*** Opening of Listed entries ***

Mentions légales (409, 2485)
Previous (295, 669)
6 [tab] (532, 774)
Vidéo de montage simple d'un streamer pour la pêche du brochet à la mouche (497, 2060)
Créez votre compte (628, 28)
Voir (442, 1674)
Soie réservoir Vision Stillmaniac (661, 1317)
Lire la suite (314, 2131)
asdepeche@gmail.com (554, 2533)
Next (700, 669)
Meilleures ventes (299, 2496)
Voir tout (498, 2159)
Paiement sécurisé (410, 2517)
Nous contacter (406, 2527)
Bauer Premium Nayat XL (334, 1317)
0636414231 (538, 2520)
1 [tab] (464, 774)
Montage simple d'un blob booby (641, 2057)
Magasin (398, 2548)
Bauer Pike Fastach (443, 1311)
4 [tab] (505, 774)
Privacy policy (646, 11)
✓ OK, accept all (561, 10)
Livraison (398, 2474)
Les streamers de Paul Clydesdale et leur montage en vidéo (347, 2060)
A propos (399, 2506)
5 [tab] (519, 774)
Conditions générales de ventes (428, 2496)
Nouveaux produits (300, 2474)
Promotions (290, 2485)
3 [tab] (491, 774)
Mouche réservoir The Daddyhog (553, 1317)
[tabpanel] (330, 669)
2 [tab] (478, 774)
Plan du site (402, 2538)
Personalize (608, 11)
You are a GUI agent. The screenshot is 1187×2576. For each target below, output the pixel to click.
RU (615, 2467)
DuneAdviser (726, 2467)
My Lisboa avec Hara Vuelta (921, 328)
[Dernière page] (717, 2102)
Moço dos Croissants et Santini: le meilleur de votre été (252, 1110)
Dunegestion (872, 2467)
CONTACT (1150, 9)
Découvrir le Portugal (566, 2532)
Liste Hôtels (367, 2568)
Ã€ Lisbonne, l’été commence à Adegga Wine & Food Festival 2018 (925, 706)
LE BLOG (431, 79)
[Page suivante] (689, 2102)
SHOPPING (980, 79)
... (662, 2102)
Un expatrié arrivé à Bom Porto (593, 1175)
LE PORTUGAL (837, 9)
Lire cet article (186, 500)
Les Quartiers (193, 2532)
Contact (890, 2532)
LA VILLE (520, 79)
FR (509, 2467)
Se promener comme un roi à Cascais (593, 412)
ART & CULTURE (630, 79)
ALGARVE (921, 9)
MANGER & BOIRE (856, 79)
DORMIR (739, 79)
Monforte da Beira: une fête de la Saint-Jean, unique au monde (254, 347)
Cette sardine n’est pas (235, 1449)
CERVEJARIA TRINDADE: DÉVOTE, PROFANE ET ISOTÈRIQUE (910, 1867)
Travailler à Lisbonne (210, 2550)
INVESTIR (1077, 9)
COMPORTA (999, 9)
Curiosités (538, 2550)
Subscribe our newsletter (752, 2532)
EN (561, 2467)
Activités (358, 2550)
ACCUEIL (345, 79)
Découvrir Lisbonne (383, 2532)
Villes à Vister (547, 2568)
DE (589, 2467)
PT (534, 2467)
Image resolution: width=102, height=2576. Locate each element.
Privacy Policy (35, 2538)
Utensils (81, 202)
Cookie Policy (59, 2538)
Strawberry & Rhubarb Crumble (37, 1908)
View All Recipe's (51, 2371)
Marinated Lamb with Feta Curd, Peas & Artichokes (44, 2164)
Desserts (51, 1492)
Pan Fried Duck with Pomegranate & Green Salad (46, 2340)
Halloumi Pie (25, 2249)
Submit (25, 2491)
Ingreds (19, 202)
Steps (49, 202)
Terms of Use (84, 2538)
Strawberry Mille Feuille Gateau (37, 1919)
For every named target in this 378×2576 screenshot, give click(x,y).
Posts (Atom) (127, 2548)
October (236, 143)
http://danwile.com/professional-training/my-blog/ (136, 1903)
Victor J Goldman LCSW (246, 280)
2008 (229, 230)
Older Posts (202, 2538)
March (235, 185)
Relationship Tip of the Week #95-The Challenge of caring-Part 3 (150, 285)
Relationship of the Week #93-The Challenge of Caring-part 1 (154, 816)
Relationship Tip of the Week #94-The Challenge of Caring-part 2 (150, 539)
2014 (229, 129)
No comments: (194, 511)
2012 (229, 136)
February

*** Close of Listed entries ***

Problem statement -
Retype the data in full, exactly.

Response for this exercise -
Mentions légales (409, 2485)
Previous (295, 669)
6 [tab] (532, 774)
Vidéo de montage simple d'un streamer pour la pêche du brochet à la mouche (497, 2060)
Créez votre compte (628, 28)
Voir (442, 1674)
Soie réservoir Vision Stillmaniac (661, 1317)
Lire la suite (314, 2131)
asdepeche@gmail.com (554, 2533)
Next (700, 669)
Meilleures ventes (299, 2496)
Voir tout (498, 2159)
Paiement sécurisé (410, 2517)
Nous contacter (406, 2527)
Bauer Premium Nayat XL (334, 1317)
0636414231 (538, 2520)
1 [tab] (464, 774)
Montage simple d'un blob booby (641, 2057)
Magasin (398, 2548)
Bauer Pike Fastach (443, 1311)
4 [tab] (505, 774)
Privacy policy (646, 11)
✓ OK, accept all (561, 10)
Livraison (398, 2474)
Les streamers de Paul Clydesdale et leur montage en vidéo (347, 2060)
A propos (399, 2506)
5 [tab] (519, 774)
Conditions générales de ventes (428, 2496)
Nouveaux produits (300, 2474)
Promotions (290, 2485)
3 [tab] (491, 774)
Mouche réservoir The Daddyhog (553, 1317)
[tabpanel] (330, 669)
2 [tab] (478, 774)
Plan du site (402, 2538)
Personalize (608, 11)
You are a GUI agent. The screenshot is 1187×2576. For each target below, output the pixel to click.
RU (615, 2467)
DuneAdviser (726, 2467)
My Lisboa avec Hara Vuelta (921, 328)
[Dernière page] (717, 2102)
Moço dos Croissants et Santini: le meilleur de votre été (252, 1110)
Dunegestion (872, 2467)
CONTACT (1150, 9)
Découvrir le Portugal (566, 2532)
Liste Hôtels (367, 2568)
Ã€ Lisbonne, l’été commence à Adegga Wine & Food Festival 2018 (925, 706)
LE BLOG (431, 79)
[Page suivante] (689, 2102)
SHOPPING (980, 79)
... (662, 2102)
Un expatrié arrivé à Bom Porto (593, 1175)
LE PORTUGAL (837, 9)
Lire cet article (186, 500)
Les Quartiers (193, 2532)
Contact (890, 2532)
LA VILLE (520, 79)
FR (509, 2467)
Se promener comme un roi à Cascais (593, 412)
ART & CULTURE (630, 79)
ALGARVE (921, 9)
MANGER & BOIRE (856, 79)
DORMIR (739, 79)
Monforte da Beira: une fête de la Saint-Jean, unique au monde (254, 347)
Cette sardine n’est pas (235, 1449)
CERVEJARIA TRINDADE: DÉVOTE, PROFANE ET ISOTÈRIQUE (910, 1867)
Travailler à Lisbonne (210, 2550)
INVESTIR (1077, 9)
COMPORTA (999, 9)
Curiosités (538, 2550)
Subscribe our newsletter (752, 2532)
EN (561, 2467)
Activités (358, 2550)
ACCUEIL (345, 79)
Découvrir Lisbonne (383, 2532)
Villes à Vister (547, 2568)
DE (589, 2467)
PT (534, 2467)
Image resolution: width=102, height=2576. Locate each element.
Privacy Policy (35, 2538)
Utensils (81, 202)
Cookie Policy (59, 2538)
Strawberry & Rhubarb Crumble (37, 1908)
View All Recipe's (51, 2371)
Marinated Lamb with Feta Curd, Peas & Artichokes (44, 2164)
Desserts (51, 1492)
Pan Fried Duck with Pomegranate & Green Salad (46, 2340)
Halloumi Pie (25, 2249)
Submit (25, 2491)
Ingreds (19, 202)
Steps (49, 202)
Terms of Use (84, 2538)
Strawberry Mille Feuille Gateau (37, 1919)
For every named target in this 378×2576 screenshot, give click(x,y).
Posts (Atom) (127, 2548)
October (236, 143)
http://danwile.com/professional-training/my-blog/ (136, 1903)
Victor J Goldman LCSW (246, 280)
2008 (229, 230)
Older Posts (202, 2538)
March (235, 185)
Relationship Tip of the Week #95-The Challenge of caring-Part 3 (150, 285)
Relationship of the Week #93-The Challenge of Caring-part 1 (154, 816)
Relationship Tip of the Week #94-The Challenge of Caring-part 2 (150, 539)
2014 (229, 129)
No comments: (194, 511)
2012 (229, 136)
February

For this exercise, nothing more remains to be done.